▶ TASK INPUTS:
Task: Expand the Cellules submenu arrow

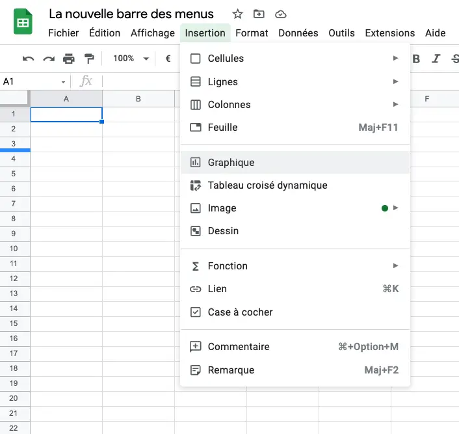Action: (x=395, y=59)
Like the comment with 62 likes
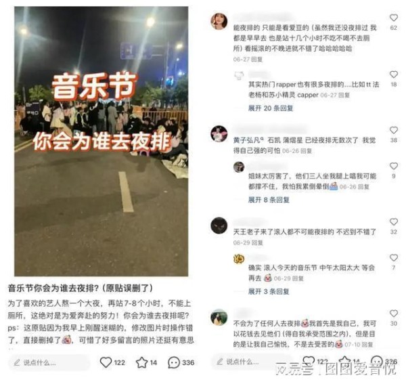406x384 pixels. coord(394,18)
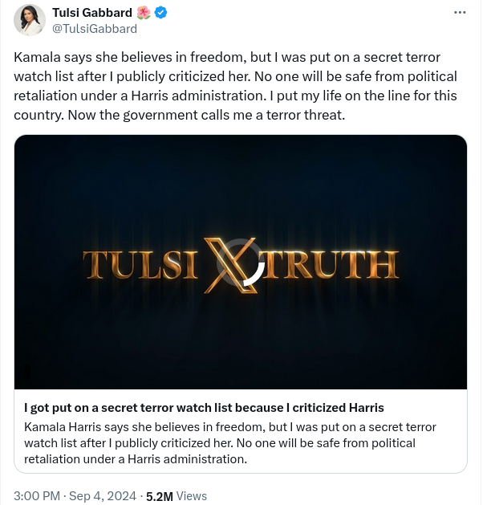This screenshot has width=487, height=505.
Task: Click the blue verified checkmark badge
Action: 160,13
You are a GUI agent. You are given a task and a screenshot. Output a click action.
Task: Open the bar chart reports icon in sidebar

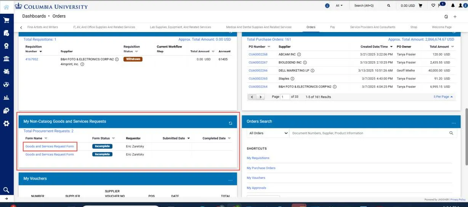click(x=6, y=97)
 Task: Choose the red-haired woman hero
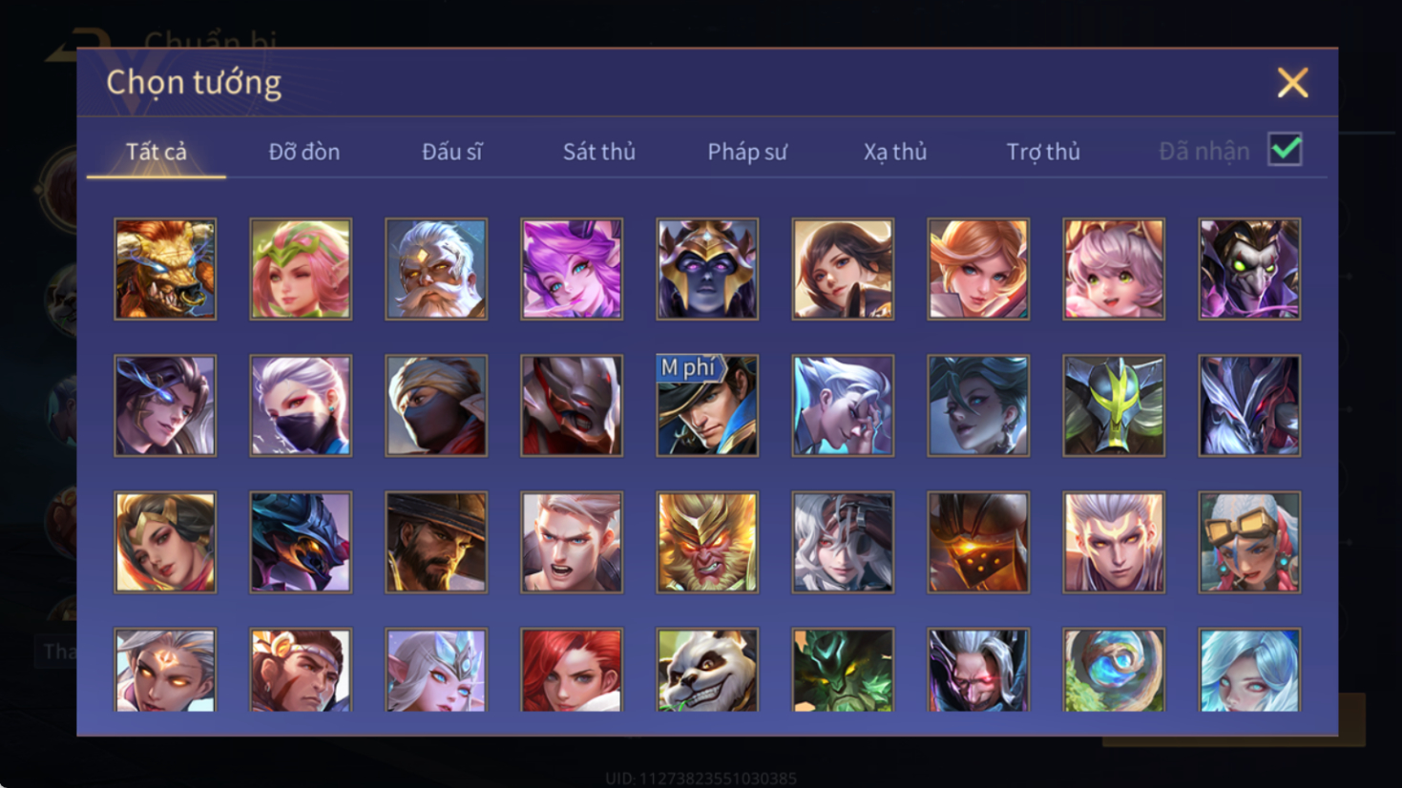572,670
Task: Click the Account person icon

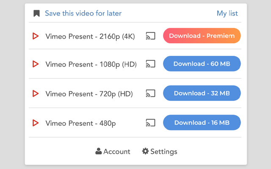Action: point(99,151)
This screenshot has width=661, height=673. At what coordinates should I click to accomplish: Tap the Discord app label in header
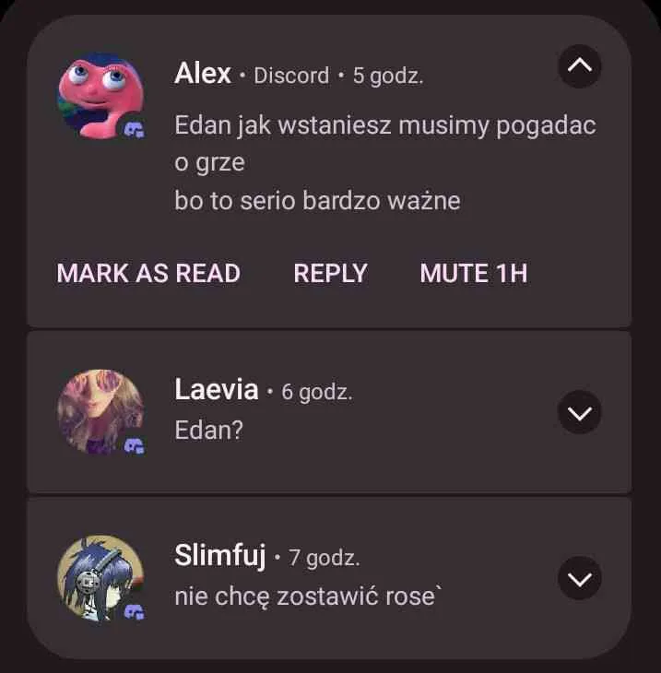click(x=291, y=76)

▶ AIM OF THE EXERCISE: A word-for-word restatement of all the lines above is needed, with the pictures omitted.

▶ OUTPUT OF THE TASK:
Task: Expand the Cellules submenu arrow

Action: (x=395, y=59)
Like the comment with 62 likes
406x384 pixels. coord(394,18)
This screenshot has width=487, height=505.
Task: Click the blue verified checkmark badge
Action: 160,13
You are a GUI agent. You are given a task and a screenshot. Output a click action.
Task: Open the bar chart reports icon in sidebar

click(x=6, y=97)
 Task: Choose the red-haired woman hero
572,670
Task: Click the Account person icon

Action: point(99,151)
This screenshot has width=661, height=673. At what coordinates should I click to accomplish: Tap the Discord app label in header
click(x=291, y=76)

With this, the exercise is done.